How do I access Attachments (from Objects) in a pipeline?

So I’ve got an object in the Ontology setup with an attachment field - I upload some files via a Workshop. This attachment field materialises as a column in the writeback dataset that has a string like “ri.foundry.main.attachment…”

I want to read these files in a python transform, how do I do that? Is it possible?

Hi @bagonelli,

Welcome to the Developer Community! What kind of files are you trying to read? For example, the below links provide resources for parsing Excel files uploaded to a dataset:

Microsoft Excel • Transforms Excel Parser • Palantir

Code examples • Raw file parsing • Transforms • Palantir

It’s only possible if you use a third party app as service user and do an API Call to retrieve the bytes of the attachment. That is quite a workaround (manage the TPA, the permissions of the TPA, add it as secret, add the stack url as egress policy…)

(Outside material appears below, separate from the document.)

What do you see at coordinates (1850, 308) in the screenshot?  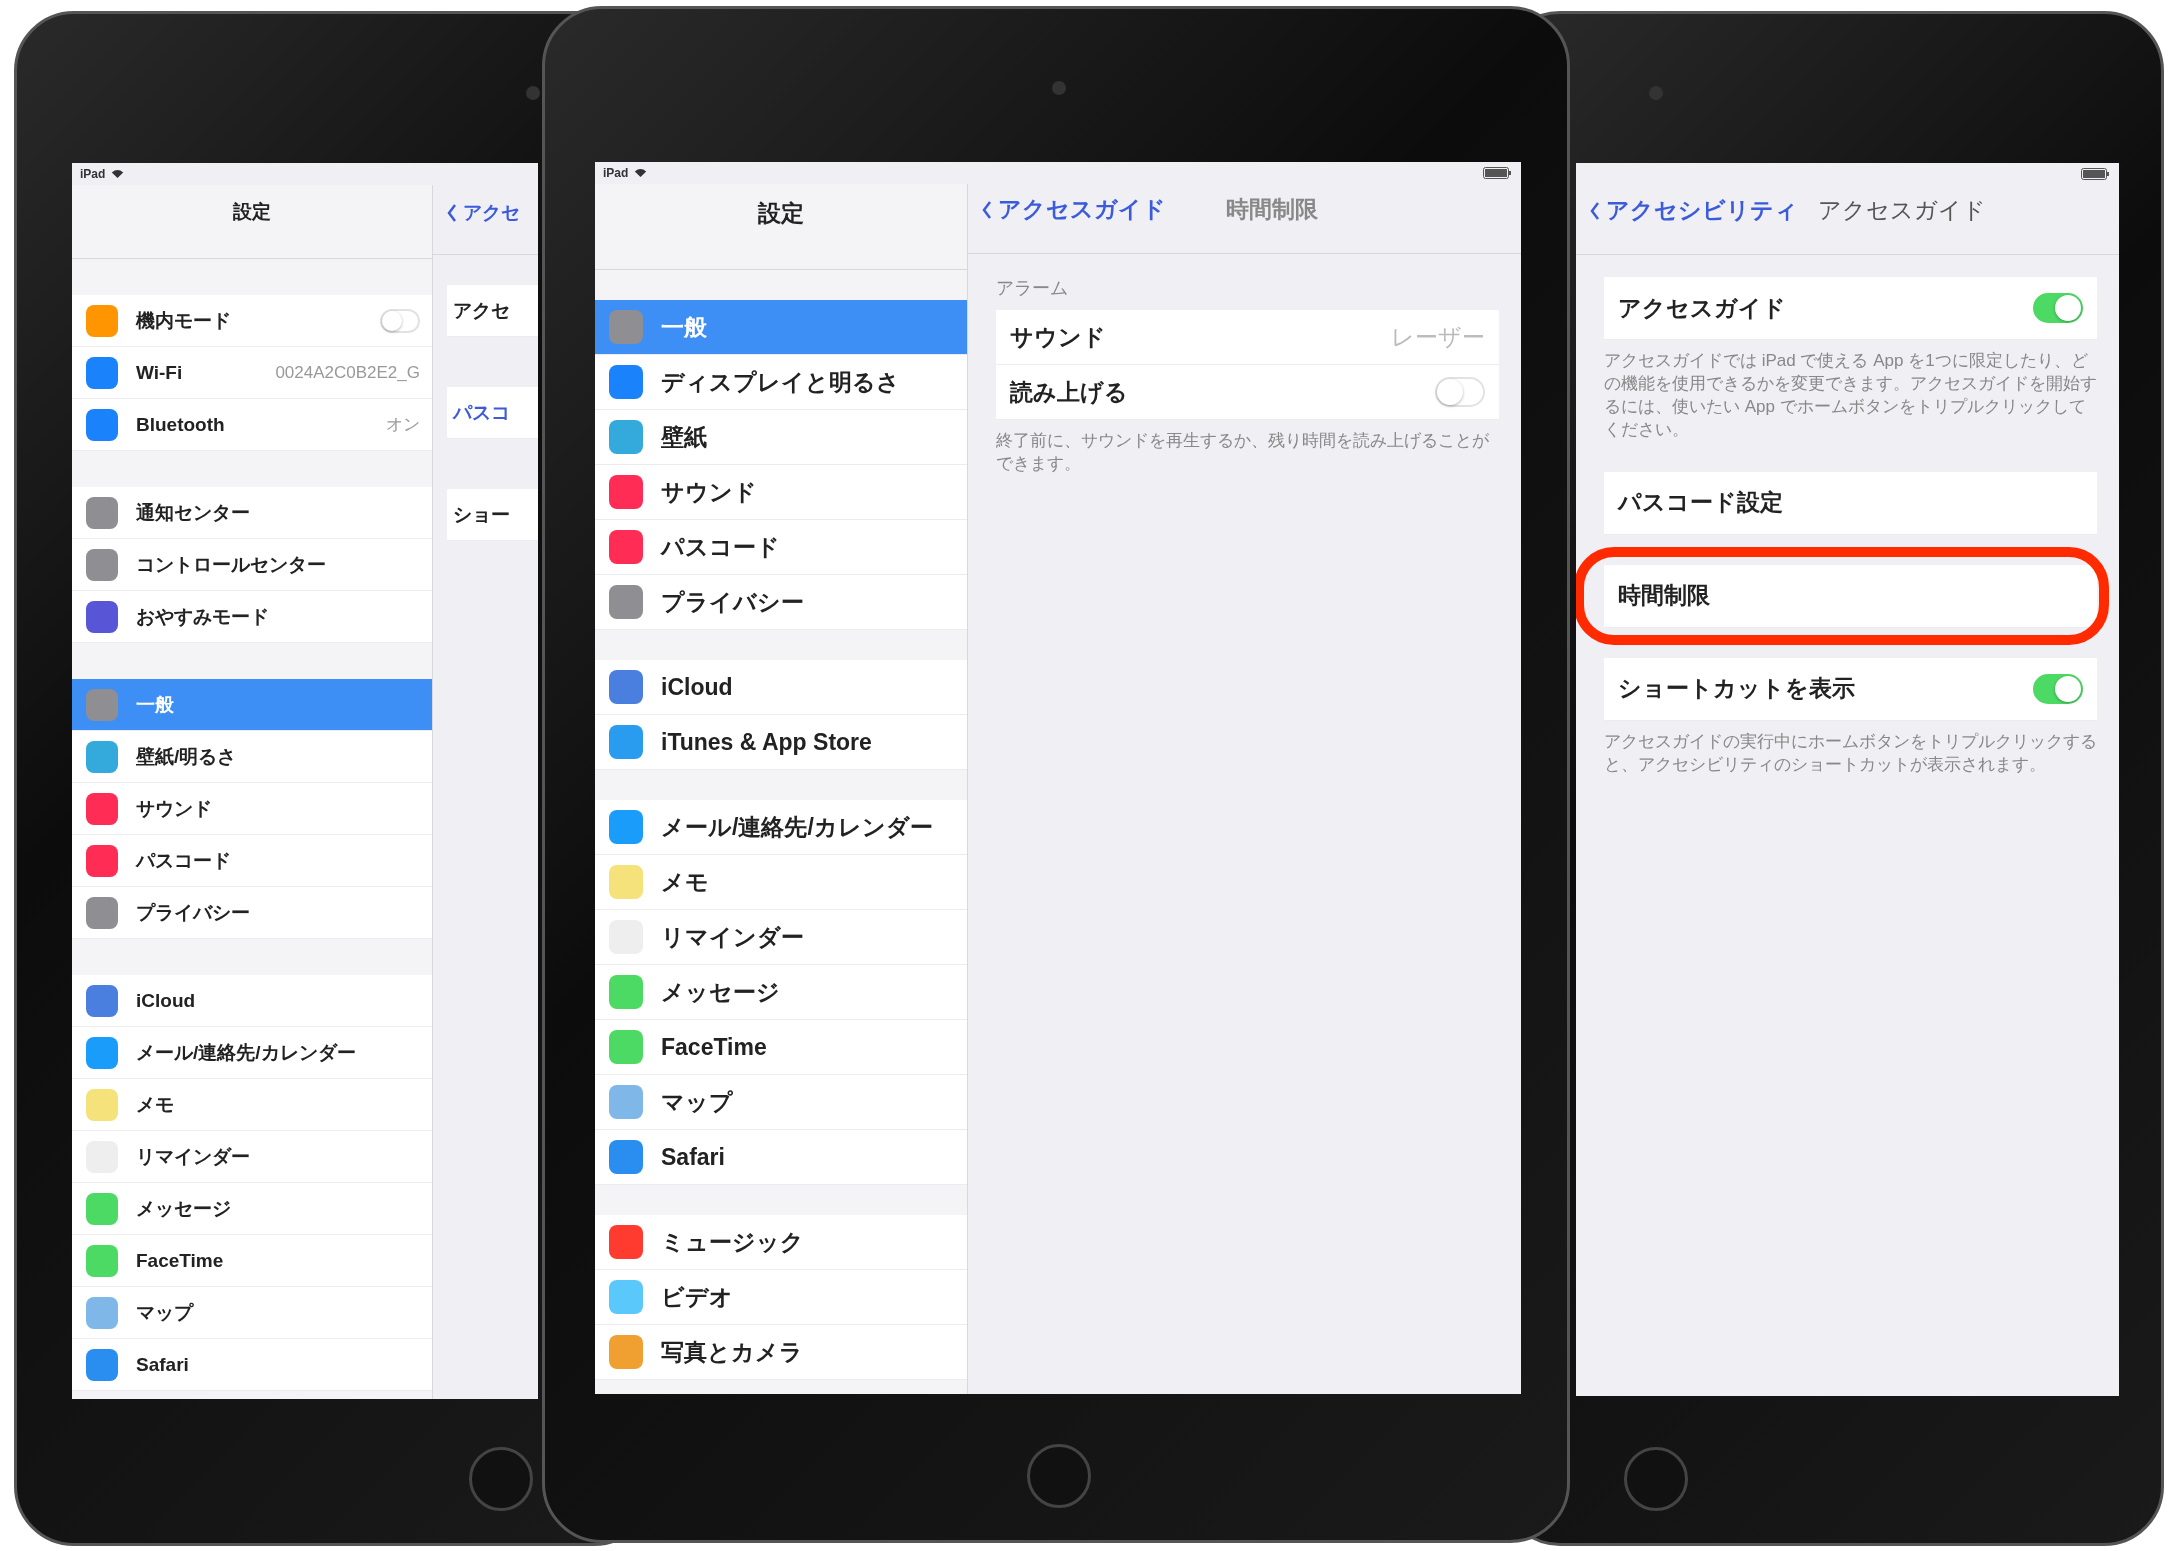 I see `settings-row: アクセスガイド` at bounding box center [1850, 308].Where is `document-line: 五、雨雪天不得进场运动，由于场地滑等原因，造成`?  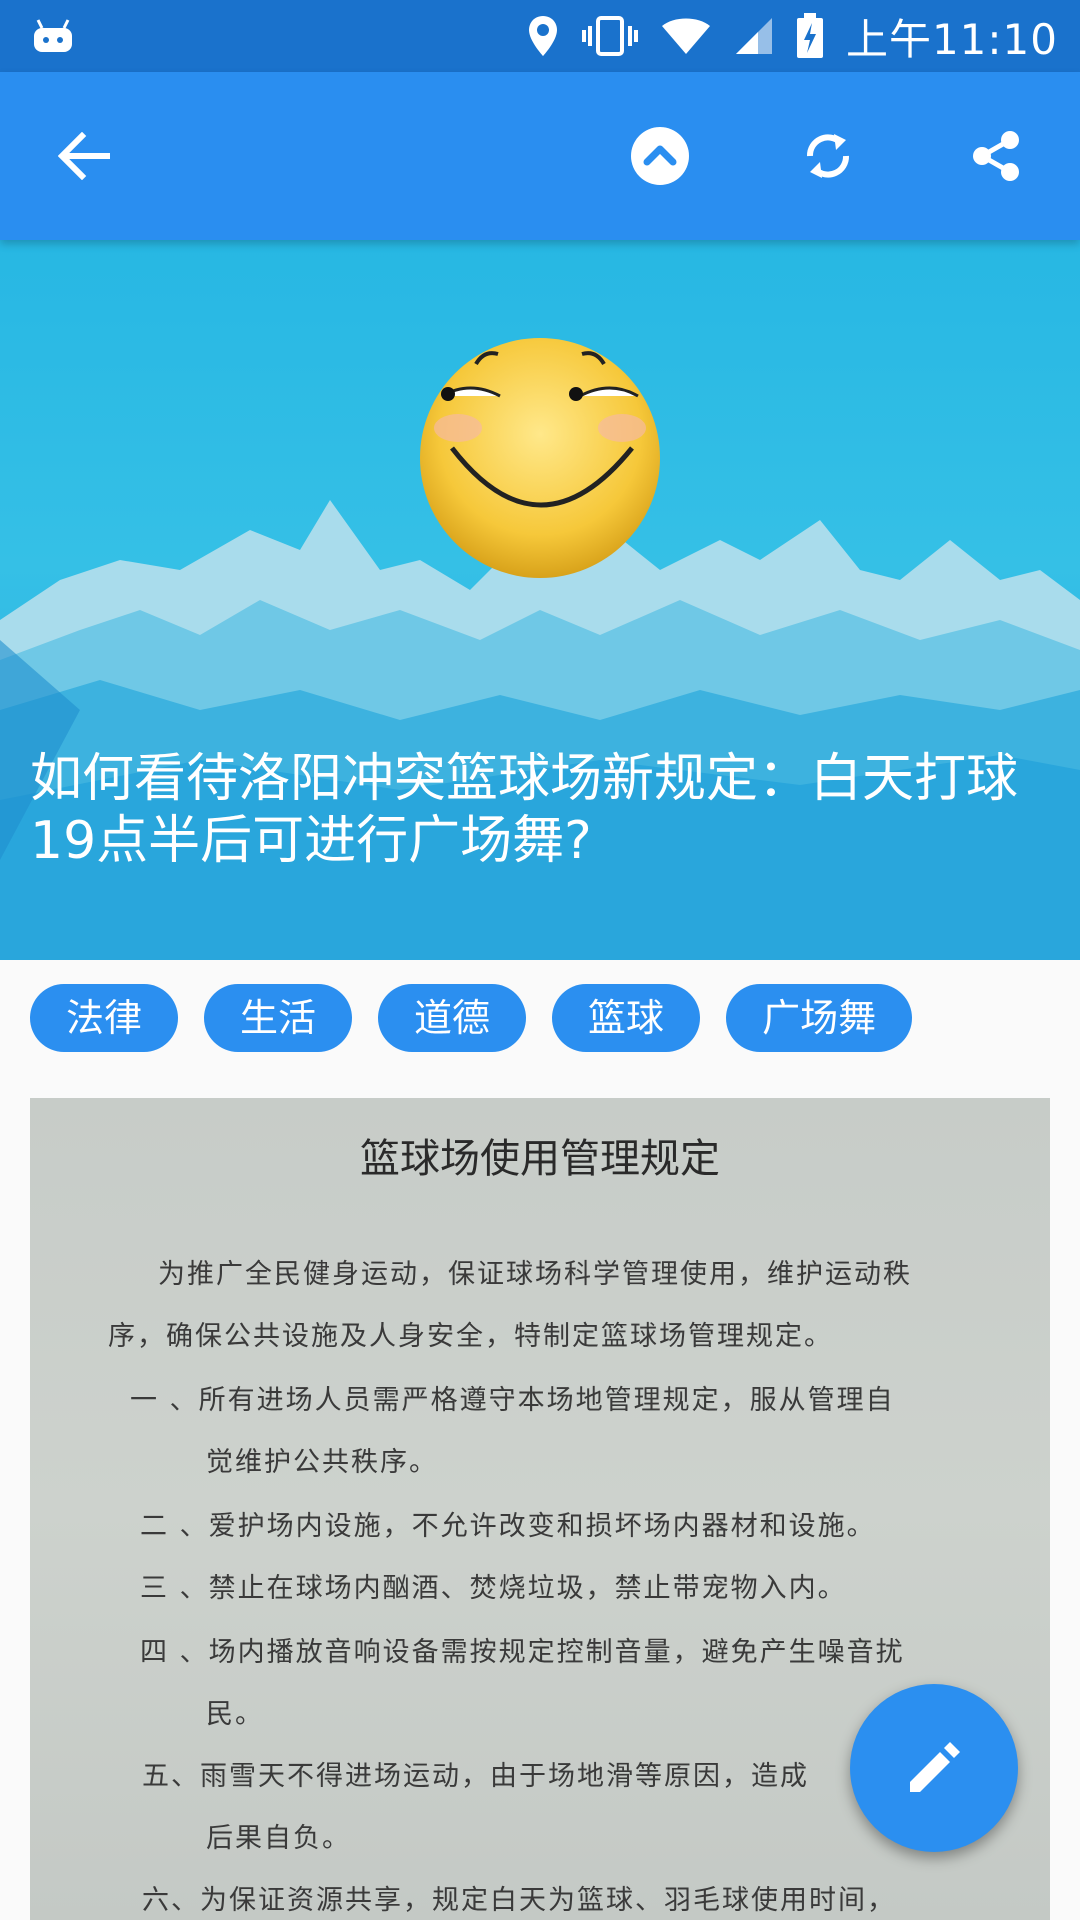 document-line: 五、雨雪天不得进场运动，由于场地滑等原因，造成 is located at coordinates (476, 1776).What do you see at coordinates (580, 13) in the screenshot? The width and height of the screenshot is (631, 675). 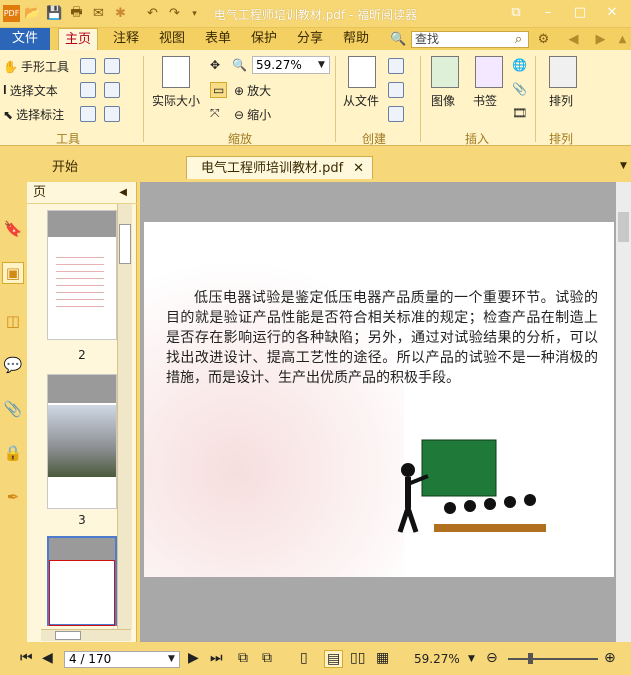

We have a feature request open since a while to materialize the bytes in the dataset but it seems it was not prioritized yet…

2 Likes

I second that feature request!

1 Like

As a side-note, as I understand that’s not a direct answer to the question, but still relevant.

Stating potentially something obvious first:
Attachments =/= media and mediasets

Media in mediaset are having multiple features that should allow for workflows that are similar to attachments-based ones.
Namely:

  • You can upload media to mediaset from a media uploader widget in Workshop
  • You can trigger an action on upload in the media uploader widget, which means you can store the media reference to an object property after the upload
  • You can upload media from Action Forms (in that case, the media will be uploaded to the backing mediaset + you can store the media reference in an object, via a function, see below example)
  • You can process media via a pipeline
  • You can process/read/write media via function ( see https://www.palantir.com/docs/foundry/functions/api-media )

Function example

import { Function, OntologyEditFunction, Edits, Integer, MediaItem } from "@foundry/functions-api";
import { Objects, AllMedia } from "@foundry/ontology-api";

//...

    @OntologyEditFunction()
    @Edits(AllMedia)
    public async exampleCreateMediaObject(exampleMedia: MediaItem): Promise<void> {
        if (MediaItem.isDocument(exampleMedia)) {
            const metadata = await exampleMedia.getMetadataAsync();
 
            const path = metadata.path ? metadata.path : "";
            const newMediaObject = Objects.create().allMedia(Date.now().toString().concat(path))
            newMediaObject.path = metadata.path + " __ " + metadata.title + " __ " + metadata.author; // Just an example here. Of course the path is only the ".path" property. I was just trying to store more info as an example
            newMediaObject.mediaReference = exampleMedia;
        }
    }

So potentially, a typical workflow might be:

  1. You have an Action that let user upload media (to mediaset and store the mediaset rid)
  2. The media is uploaded to the mediaset and a reference to the media is stored in the object
  3. You have a pipeline kicking off, that process the media (e.g. RAG Pipeline, splitting PDFs into pages, then into chunks, then do some extraction, etc.)
  4. This gets synced in the Ontology (maybe a “chunk” object or so)
  5. Now you can access from Workshop: the base document uploaded (because it’s a media and you have the reference), the chunks (because they were processed by the pipeline, so you can run semantic search, etc.)
1 Like

This topic was automatically closed 14 days after the last reply. New replies are no longer allowed.